• _Exercise brief_: All of the data below is to be written out again exactly.

>>

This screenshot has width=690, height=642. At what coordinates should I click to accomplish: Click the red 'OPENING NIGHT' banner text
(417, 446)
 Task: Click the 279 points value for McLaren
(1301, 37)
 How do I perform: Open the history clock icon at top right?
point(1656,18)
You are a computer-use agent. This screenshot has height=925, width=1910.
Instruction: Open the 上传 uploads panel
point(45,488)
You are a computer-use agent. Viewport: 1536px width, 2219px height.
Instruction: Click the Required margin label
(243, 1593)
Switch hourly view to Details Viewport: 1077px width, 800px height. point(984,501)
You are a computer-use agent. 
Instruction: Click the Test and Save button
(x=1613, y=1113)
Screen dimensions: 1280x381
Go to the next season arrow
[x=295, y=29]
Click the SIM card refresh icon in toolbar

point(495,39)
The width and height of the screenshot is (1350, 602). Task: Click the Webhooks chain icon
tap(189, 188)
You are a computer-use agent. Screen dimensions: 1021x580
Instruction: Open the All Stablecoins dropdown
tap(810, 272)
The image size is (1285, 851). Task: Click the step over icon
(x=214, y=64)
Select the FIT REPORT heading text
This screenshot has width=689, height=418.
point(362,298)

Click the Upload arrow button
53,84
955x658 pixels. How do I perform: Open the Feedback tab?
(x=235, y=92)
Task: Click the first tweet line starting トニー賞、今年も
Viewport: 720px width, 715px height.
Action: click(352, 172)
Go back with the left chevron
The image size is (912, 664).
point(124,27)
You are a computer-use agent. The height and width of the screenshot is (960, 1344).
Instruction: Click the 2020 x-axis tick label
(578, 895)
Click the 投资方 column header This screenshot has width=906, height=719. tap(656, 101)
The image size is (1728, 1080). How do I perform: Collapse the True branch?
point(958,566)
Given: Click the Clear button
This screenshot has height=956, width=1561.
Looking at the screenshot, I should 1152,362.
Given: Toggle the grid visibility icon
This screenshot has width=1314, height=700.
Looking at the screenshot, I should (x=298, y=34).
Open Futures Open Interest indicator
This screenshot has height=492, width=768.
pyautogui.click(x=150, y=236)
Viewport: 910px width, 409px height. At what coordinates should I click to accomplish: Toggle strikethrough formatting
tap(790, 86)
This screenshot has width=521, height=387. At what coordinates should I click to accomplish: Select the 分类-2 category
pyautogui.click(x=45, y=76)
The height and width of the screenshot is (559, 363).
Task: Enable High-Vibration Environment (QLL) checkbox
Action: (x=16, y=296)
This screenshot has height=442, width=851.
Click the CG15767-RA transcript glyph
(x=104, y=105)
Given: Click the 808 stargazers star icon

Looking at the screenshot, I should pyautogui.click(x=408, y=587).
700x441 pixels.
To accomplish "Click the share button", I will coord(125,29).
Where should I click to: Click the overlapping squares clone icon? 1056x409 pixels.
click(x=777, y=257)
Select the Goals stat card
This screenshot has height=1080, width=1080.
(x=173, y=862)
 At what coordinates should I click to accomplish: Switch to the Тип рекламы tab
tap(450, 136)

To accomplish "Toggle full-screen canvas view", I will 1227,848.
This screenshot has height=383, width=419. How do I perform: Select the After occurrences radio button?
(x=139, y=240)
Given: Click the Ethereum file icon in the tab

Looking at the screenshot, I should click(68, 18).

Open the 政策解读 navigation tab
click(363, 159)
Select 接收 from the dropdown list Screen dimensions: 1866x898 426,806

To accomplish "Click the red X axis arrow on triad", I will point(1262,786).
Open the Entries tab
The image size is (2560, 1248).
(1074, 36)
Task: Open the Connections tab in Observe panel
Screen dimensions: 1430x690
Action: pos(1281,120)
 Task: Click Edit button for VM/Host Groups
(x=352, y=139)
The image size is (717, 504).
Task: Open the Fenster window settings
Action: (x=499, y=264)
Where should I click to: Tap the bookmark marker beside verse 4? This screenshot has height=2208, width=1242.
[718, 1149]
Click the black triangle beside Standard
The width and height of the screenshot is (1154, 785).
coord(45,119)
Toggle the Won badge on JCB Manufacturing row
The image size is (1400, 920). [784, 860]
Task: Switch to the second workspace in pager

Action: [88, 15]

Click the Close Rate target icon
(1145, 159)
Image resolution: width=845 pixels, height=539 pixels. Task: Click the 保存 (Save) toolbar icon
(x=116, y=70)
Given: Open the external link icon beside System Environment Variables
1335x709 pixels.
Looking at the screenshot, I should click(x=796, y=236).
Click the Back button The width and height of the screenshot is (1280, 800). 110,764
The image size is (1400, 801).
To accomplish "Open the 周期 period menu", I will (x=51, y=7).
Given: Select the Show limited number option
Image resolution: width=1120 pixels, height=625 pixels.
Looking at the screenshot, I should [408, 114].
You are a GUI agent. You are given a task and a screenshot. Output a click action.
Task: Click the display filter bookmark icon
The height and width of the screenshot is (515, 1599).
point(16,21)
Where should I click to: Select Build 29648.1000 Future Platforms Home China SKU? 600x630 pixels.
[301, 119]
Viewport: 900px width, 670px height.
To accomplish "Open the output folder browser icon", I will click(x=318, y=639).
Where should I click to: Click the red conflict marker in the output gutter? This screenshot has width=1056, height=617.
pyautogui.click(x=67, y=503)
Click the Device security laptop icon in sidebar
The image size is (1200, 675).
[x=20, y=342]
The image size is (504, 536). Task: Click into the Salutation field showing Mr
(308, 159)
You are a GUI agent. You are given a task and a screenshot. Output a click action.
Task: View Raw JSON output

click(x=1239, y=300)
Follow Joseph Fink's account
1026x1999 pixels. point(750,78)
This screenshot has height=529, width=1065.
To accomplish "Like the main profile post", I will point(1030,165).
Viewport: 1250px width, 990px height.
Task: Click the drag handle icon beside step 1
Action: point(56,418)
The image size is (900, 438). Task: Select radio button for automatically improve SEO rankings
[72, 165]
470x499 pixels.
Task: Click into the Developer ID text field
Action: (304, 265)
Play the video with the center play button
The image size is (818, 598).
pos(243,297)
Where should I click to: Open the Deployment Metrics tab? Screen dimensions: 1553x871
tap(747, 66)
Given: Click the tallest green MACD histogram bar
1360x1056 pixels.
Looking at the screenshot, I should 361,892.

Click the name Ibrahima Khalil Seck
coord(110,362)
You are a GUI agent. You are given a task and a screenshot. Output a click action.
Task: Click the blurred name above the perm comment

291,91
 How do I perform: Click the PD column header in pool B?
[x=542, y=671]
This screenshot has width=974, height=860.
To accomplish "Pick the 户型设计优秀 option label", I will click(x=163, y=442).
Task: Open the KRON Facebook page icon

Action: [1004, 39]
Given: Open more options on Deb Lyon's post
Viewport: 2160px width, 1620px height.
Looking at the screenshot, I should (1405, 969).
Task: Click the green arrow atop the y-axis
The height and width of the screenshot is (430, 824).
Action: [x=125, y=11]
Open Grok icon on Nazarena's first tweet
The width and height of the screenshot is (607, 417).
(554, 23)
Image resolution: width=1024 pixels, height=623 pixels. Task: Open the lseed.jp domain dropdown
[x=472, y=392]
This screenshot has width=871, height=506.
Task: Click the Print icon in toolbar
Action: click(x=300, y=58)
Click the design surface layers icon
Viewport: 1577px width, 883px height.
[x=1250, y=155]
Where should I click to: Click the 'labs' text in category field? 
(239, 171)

<<

• _Task solution_:
This screenshot has width=690, height=642. At what coordinates should I click to accomplish: Click the red 'OPENING NIGHT' banner text
(417, 446)
 Task: Click the 279 points value for McLaren
(1301, 37)
 How do I perform: Open the history clock icon at top right?
point(1656,18)
You are a computer-use agent. This screenshot has height=925, width=1910.
Instruction: Open the 上传 uploads panel
point(45,488)
You are a computer-use agent. Viewport: 1536px width, 2219px height.
Instruction: Click the Required margin label
(243, 1593)
Switch hourly view to Details Viewport: 1077px width, 800px height. point(984,501)
You are a computer-use agent. 
Instruction: Click the Test and Save button
(x=1613, y=1113)
Screen dimensions: 1280x381
Go to the next season arrow
[x=295, y=29]
Click the SIM card refresh icon in toolbar

point(495,39)
The width and height of the screenshot is (1350, 602). Task: Click the Webhooks chain icon
tap(189, 188)
You are a computer-use agent. Screen dimensions: 1021x580
Instruction: Open the All Stablecoins dropdown
tap(810, 272)
The image size is (1285, 851). Task: Click the step over icon
(x=214, y=64)
Select the FIT REPORT heading text
This screenshot has width=689, height=418.
point(362,298)

Click the Upload arrow button
53,84
955x658 pixels. How do I perform: Open the Feedback tab?
(x=235, y=92)
Task: Click the first tweet line starting トニー賞、今年も
Viewport: 720px width, 715px height.
Action: click(352, 172)
Go back with the left chevron
The image size is (912, 664).
point(124,27)
You are a computer-use agent. The height and width of the screenshot is (960, 1344).
Instruction: Click the 2020 x-axis tick label
(578, 895)
Click the 投资方 column header This screenshot has width=906, height=719. tap(656, 101)
The image size is (1728, 1080). How do I perform: Collapse the True branch?
point(958,566)
Given: Click the Clear button
This screenshot has height=956, width=1561.
Looking at the screenshot, I should 1152,362.
Given: Toggle the grid visibility icon
This screenshot has width=1314, height=700.
Looking at the screenshot, I should (x=298, y=34).
Open Futures Open Interest indicator
This screenshot has height=492, width=768.
pyautogui.click(x=150, y=236)
Viewport: 910px width, 409px height. At what coordinates should I click to accomplish: Toggle strikethrough formatting
tap(790, 86)
This screenshot has width=521, height=387. At what coordinates should I click to accomplish: Select the 分类-2 category
pyautogui.click(x=45, y=76)
The height and width of the screenshot is (559, 363).
Task: Enable High-Vibration Environment (QLL) checkbox
Action: (x=16, y=296)
This screenshot has height=442, width=851.
Click the CG15767-RA transcript glyph
(x=104, y=105)
Given: Click the 808 stargazers star icon

Looking at the screenshot, I should pyautogui.click(x=408, y=587).
700x441 pixels.
To accomplish "Click the share button", I will coord(125,29).
Where should I click to: Click the overlapping squares clone icon? 1056x409 pixels.
click(x=777, y=257)
Select the Goals stat card
This screenshot has height=1080, width=1080.
(x=173, y=862)
 At what coordinates should I click to accomplish: Switch to the Тип рекламы tab
tap(450, 136)

To accomplish "Toggle full-screen canvas view", I will 1227,848.
This screenshot has height=383, width=419. How do I perform: Select the After occurrences radio button?
(x=139, y=240)
Given: Click the Ethereum file icon in the tab

Looking at the screenshot, I should click(68, 18).

Open the 政策解读 navigation tab
click(363, 159)
Select 接收 from the dropdown list Screen dimensions: 1866x898 426,806

To accomplish "Click the red X axis arrow on triad", I will point(1262,786).
Open the Entries tab
The image size is (2560, 1248).
(1074, 36)
Task: Open the Connections tab in Observe panel
Screen dimensions: 1430x690
Action: pos(1281,120)
 Task: Click Edit button for VM/Host Groups
(x=352, y=139)
The image size is (717, 504).
Task: Open the Fenster window settings
Action: (x=499, y=264)
Where should I click to: Tap the bookmark marker beside verse 4? This screenshot has height=2208, width=1242.
[718, 1149]
Click the black triangle beside Standard
The width and height of the screenshot is (1154, 785).
coord(45,119)
Toggle the Won badge on JCB Manufacturing row
The image size is (1400, 920). [784, 860]
Task: Switch to the second workspace in pager

Action: [88, 15]

Click the Close Rate target icon
(1145, 159)
Image resolution: width=845 pixels, height=539 pixels. Task: Click the 保存 (Save) toolbar icon
(x=116, y=70)
Given: Open the external link icon beside System Environment Variables
1335x709 pixels.
Looking at the screenshot, I should click(x=796, y=236).
Click the Back button The width and height of the screenshot is (1280, 800). 110,764
The image size is (1400, 801).
To accomplish "Open the 周期 period menu", I will (x=51, y=7).
Given: Select the Show limited number option
Image resolution: width=1120 pixels, height=625 pixels.
Looking at the screenshot, I should [408, 114].
You are a GUI agent. You are given a task and a screenshot. Output a click action.
Task: Click the display filter bookmark icon
The height and width of the screenshot is (515, 1599).
point(16,21)
Where should I click to: Select Build 29648.1000 Future Platforms Home China SKU? 600x630 pixels.
[301, 119]
Viewport: 900px width, 670px height.
To accomplish "Open the output folder browser icon", I will click(x=318, y=639).
Where should I click to: Click the red conflict marker in the output gutter? This screenshot has width=1056, height=617.
pyautogui.click(x=67, y=503)
Click the Device security laptop icon in sidebar
The image size is (1200, 675).
[x=20, y=342]
The image size is (504, 536). Task: Click into the Salutation field showing Mr
(308, 159)
You are a GUI agent. You are given a task and a screenshot. Output a click action.
Task: View Raw JSON output

click(x=1239, y=300)
Follow Joseph Fink's account
1026x1999 pixels. point(750,78)
This screenshot has height=529, width=1065.
To accomplish "Like the main profile post", I will point(1030,165).
Viewport: 1250px width, 990px height.
Task: Click the drag handle icon beside step 1
Action: point(56,418)
The image size is (900, 438). Task: Select radio button for automatically improve SEO rankings
[72, 165]
470x499 pixels.
Task: Click into the Developer ID text field
Action: (304, 265)
Play the video with the center play button
The image size is (818, 598).
pos(243,297)
Where should I click to: Open the Deployment Metrics tab? Screen dimensions: 1553x871
tap(747, 66)
Given: Click the tallest green MACD histogram bar
1360x1056 pixels.
Looking at the screenshot, I should 361,892.

Click the name Ibrahima Khalil Seck
coord(110,362)
You are a GUI agent. You are given a task and a screenshot. Output a click action.
Task: Click the blurred name above the perm comment

291,91
 How do I perform: Click the PD column header in pool B?
[x=542, y=671]
This screenshot has width=974, height=860.
To accomplish "Pick the 户型设计优秀 option label", I will click(x=163, y=442).
Task: Open the KRON Facebook page icon

Action: [1004, 39]
Given: Open more options on Deb Lyon's post
Viewport: 2160px width, 1620px height.
Looking at the screenshot, I should (1405, 969).
Task: Click the green arrow atop the y-axis
The height and width of the screenshot is (430, 824).
Action: [x=125, y=11]
Open Grok icon on Nazarena's first tweet
The width and height of the screenshot is (607, 417).
(554, 23)
Image resolution: width=1024 pixels, height=623 pixels. Task: Open the lseed.jp domain dropdown
[x=472, y=392]
This screenshot has width=871, height=506.
Task: Click the Print icon in toolbar
Action: click(x=300, y=58)
Click the design surface layers icon
Viewport: 1577px width, 883px height.
[x=1250, y=155]
Where should I click to: Click the 'labs' text in category field? 
(239, 171)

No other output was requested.